**Extracted information:**
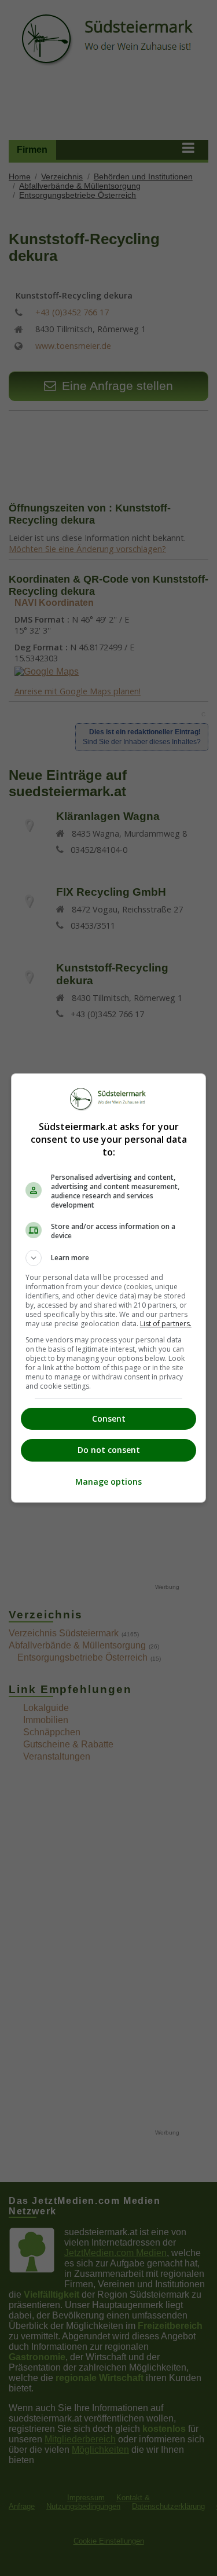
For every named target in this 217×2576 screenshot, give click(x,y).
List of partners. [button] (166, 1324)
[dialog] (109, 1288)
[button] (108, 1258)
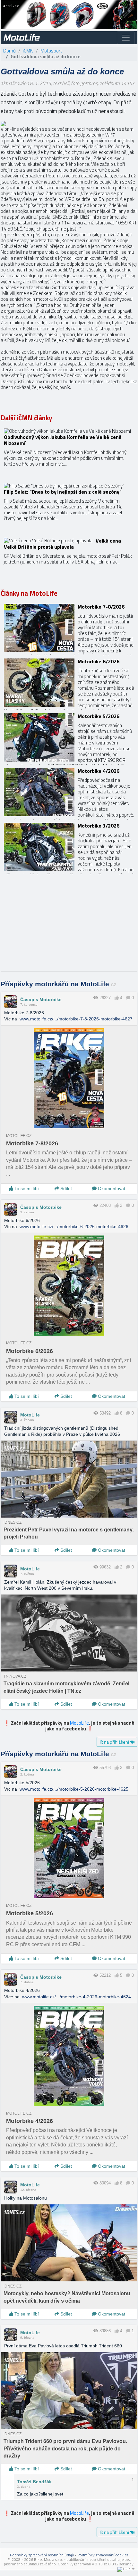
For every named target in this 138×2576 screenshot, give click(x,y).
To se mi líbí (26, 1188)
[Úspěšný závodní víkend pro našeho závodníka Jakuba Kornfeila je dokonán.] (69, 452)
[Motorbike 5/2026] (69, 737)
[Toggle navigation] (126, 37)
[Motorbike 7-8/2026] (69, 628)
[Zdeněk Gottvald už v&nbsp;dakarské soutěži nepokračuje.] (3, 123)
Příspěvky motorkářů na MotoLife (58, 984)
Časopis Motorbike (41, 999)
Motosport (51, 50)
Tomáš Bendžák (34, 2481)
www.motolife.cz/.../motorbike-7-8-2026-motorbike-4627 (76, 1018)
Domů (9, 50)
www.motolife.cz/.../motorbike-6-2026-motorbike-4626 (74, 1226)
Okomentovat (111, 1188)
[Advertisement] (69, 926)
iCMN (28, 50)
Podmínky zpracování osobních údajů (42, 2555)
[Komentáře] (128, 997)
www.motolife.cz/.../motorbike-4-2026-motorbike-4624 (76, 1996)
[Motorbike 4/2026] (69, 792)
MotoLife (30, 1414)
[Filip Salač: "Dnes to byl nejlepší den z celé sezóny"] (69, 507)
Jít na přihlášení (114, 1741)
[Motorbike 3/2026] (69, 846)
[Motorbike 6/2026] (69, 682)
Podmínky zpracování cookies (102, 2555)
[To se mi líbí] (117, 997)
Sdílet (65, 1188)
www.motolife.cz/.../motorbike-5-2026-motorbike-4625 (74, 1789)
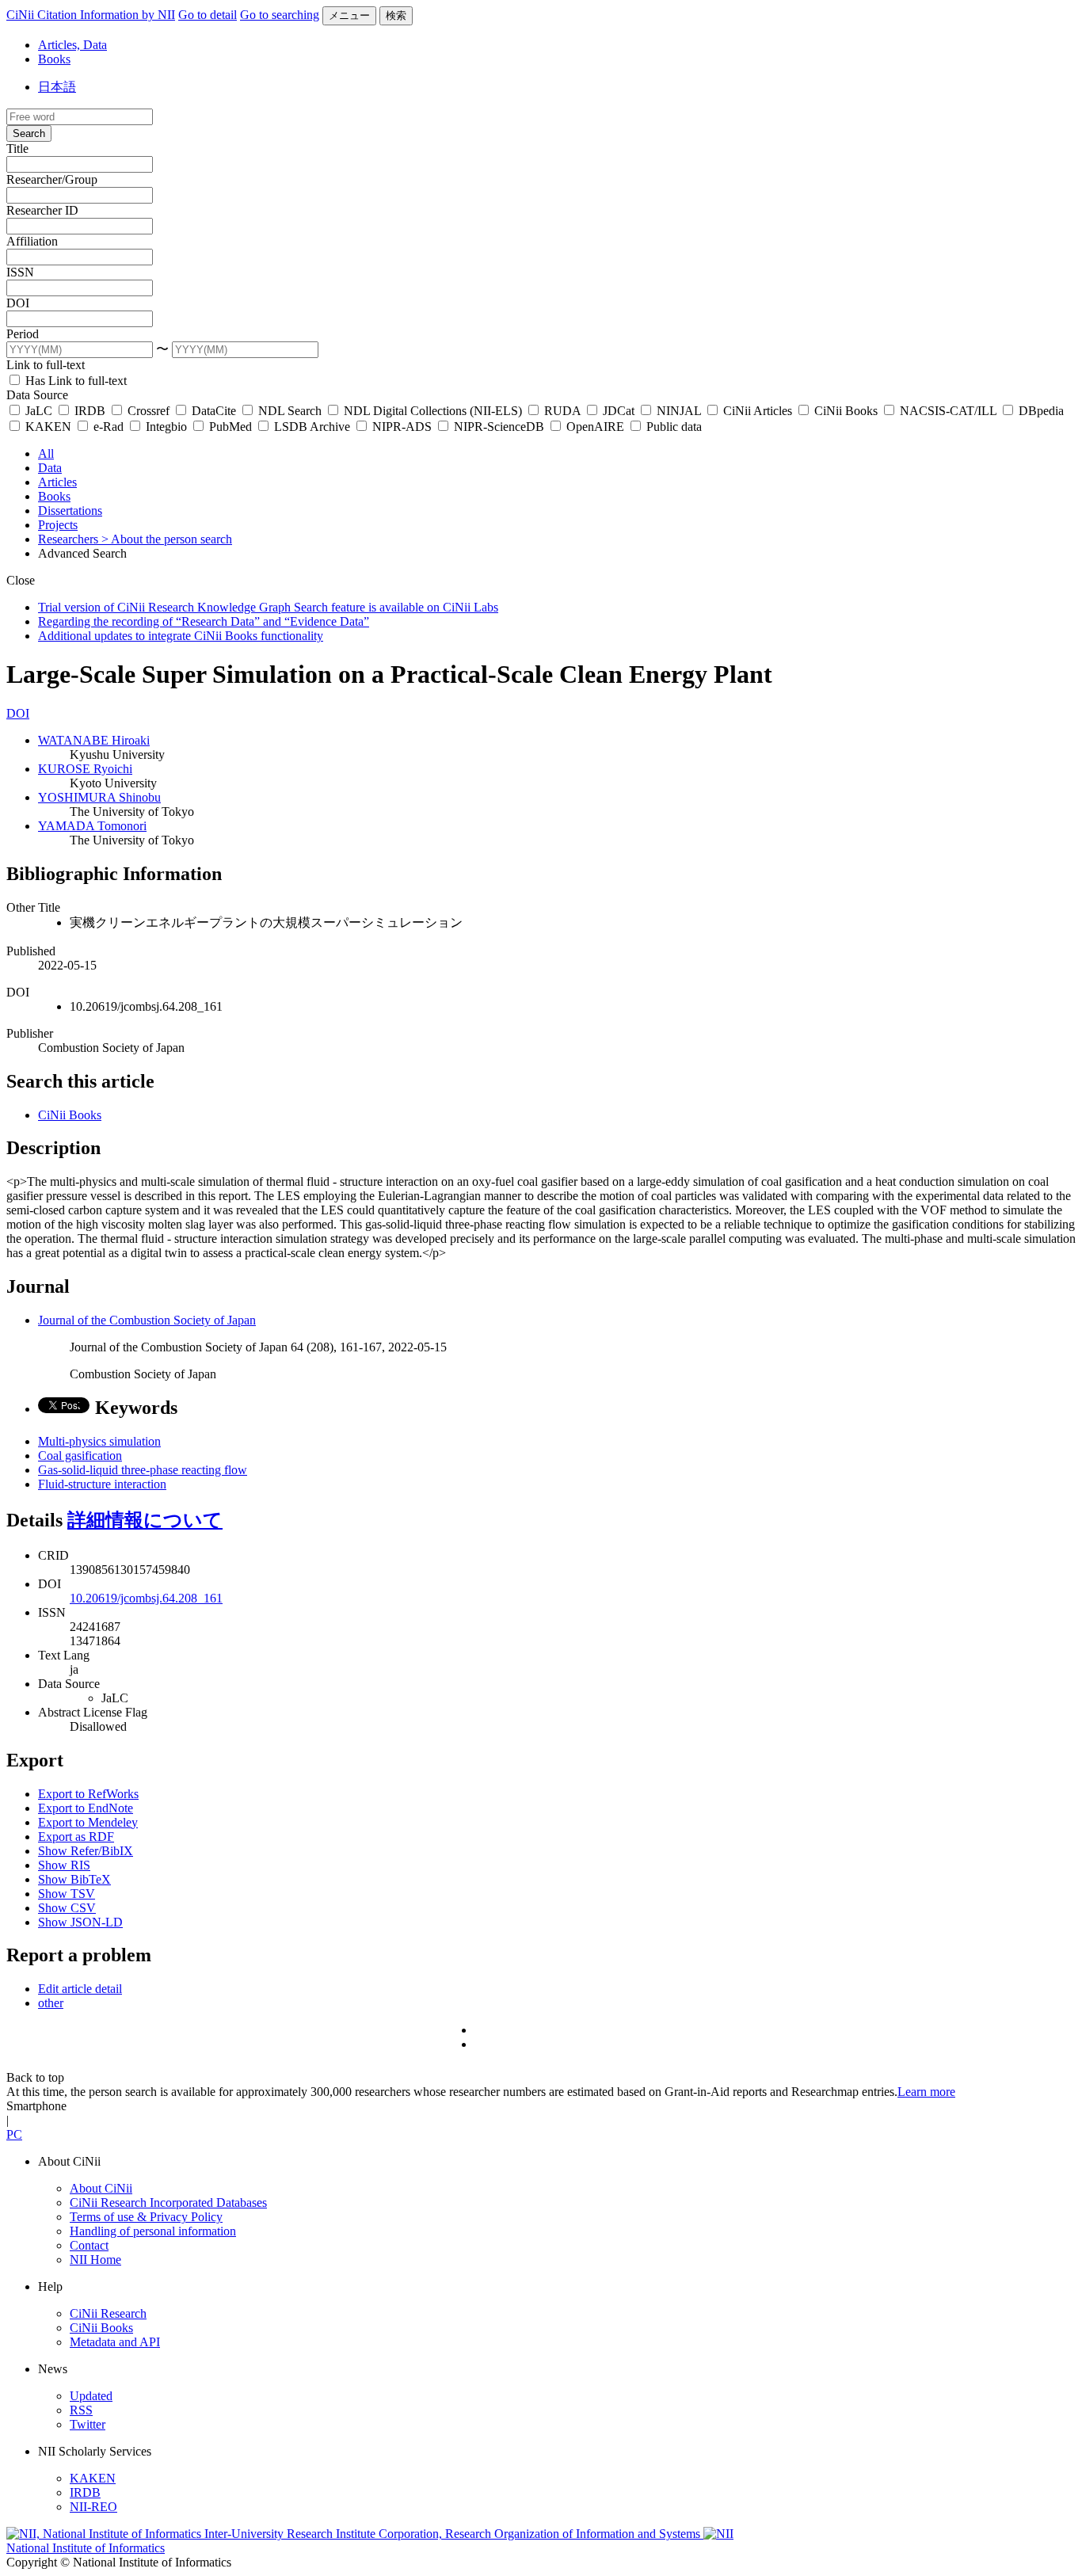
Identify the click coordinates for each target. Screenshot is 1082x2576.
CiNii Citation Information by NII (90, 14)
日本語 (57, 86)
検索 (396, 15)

* * *

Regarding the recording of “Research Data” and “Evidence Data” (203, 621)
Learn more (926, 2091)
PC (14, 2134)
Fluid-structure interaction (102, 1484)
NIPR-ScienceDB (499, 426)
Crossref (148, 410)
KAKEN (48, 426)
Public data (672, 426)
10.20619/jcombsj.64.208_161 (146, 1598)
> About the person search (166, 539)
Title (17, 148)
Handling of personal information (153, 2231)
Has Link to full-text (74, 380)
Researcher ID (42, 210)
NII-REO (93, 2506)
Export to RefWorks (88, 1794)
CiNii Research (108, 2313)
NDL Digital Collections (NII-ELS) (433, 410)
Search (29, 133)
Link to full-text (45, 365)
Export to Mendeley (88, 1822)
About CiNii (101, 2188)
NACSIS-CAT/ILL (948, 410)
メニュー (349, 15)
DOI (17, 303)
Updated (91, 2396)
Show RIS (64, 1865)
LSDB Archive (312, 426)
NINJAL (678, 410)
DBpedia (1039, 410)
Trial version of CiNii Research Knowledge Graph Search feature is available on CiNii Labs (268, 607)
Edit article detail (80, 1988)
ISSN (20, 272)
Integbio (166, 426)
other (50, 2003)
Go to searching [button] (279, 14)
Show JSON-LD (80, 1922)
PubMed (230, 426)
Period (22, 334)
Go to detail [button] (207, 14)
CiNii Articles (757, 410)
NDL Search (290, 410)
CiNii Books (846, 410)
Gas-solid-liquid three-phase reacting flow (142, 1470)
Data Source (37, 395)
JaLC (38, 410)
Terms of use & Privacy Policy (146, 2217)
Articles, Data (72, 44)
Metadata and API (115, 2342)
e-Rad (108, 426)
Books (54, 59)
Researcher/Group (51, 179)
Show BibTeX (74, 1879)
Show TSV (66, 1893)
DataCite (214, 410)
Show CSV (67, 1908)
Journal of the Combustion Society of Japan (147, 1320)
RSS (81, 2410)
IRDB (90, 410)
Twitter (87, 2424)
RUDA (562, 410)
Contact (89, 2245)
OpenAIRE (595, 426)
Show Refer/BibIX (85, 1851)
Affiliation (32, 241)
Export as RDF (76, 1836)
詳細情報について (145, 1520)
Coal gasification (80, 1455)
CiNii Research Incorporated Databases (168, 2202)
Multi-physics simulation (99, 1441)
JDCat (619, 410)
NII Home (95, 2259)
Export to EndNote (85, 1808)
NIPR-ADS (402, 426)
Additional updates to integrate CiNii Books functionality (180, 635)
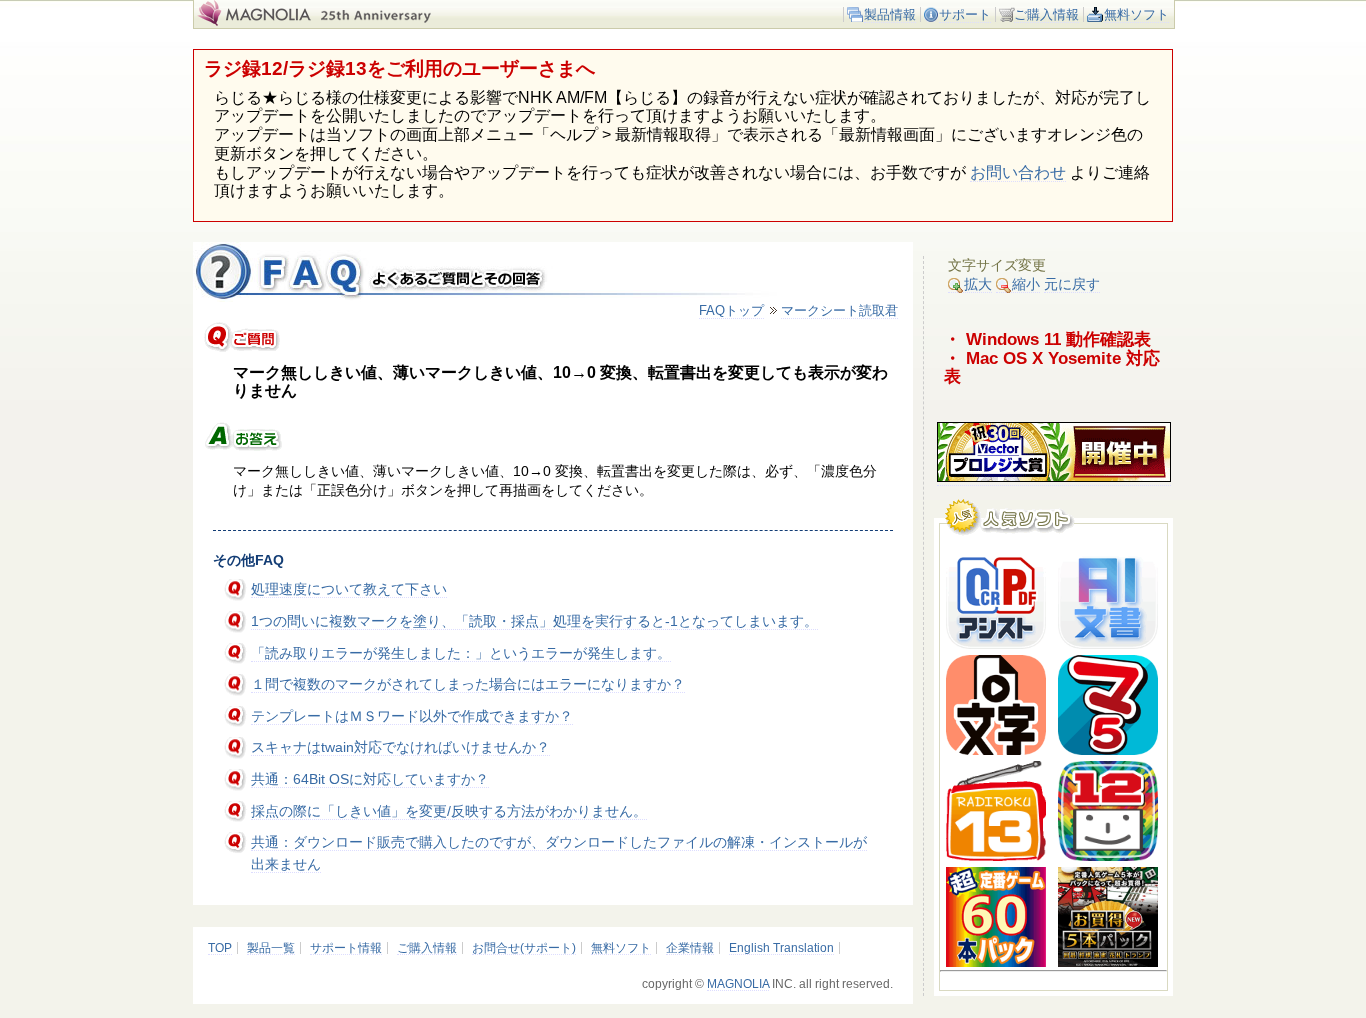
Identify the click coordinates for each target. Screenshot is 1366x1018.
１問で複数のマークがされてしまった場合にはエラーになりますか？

**Problem to solve:** From the records above, repeat exactly the lines from the one with "NIPR-ScienceDB (499, 426)" through the one with "Handling of personal information (153, 2231)", both included.

**Answer to this task:**
NIPR-ScienceDB (499, 426)
Crossref (148, 410)
KAKEN (48, 426)
Public data (672, 426)
10.20619/jcombsj.64.208_161 (146, 1598)
> About the person search (166, 539)
Title (17, 148)
Handling of personal information (153, 2231)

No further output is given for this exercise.